Es folgte die Zeit der runden Tische und die kurze Phase der Montagsdemos von nur wenigen Woche, in denen sich der Ruf ‚Wir sind das Volk‘ zu ‚Wir sind EIN Volk‘ wandelte bzw. gewandelt wurde und damit auch die Stimmung und Energie bei den Demonstrationen in Dresden und im ganzen Land. Ein erster Akt der Übernahme durch die BRD und von dort gezielt beeinflusst.

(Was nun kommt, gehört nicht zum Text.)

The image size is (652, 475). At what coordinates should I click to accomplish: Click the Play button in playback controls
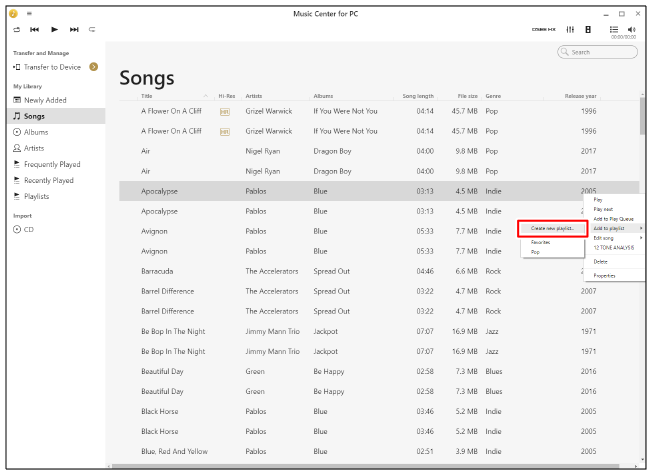click(x=54, y=30)
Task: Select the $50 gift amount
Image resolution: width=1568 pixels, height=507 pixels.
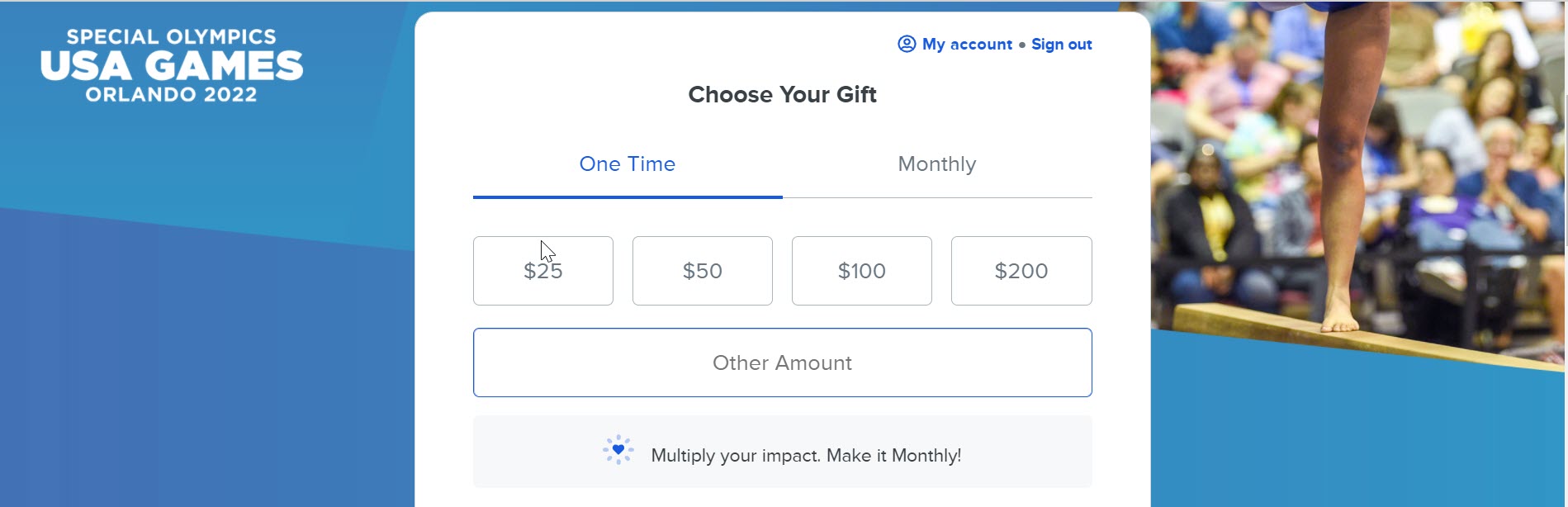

Meine Wende endete am 19. Dezember 89 mit Kohls Rede vor der Frauenkirche. Wir waren vielleicht 20 bis 30 Leute und mit DDR-Fahnen gekommen. Auf den Fahnen der anderen Hunderttausend waren Hammer, Sichel und Ährenkranz längst entfernt. Irgendwo stand noch ein Häufchen mit Rot-Schwarzen Fahnen, deren Bedeutung ich damals noch nicht kannte.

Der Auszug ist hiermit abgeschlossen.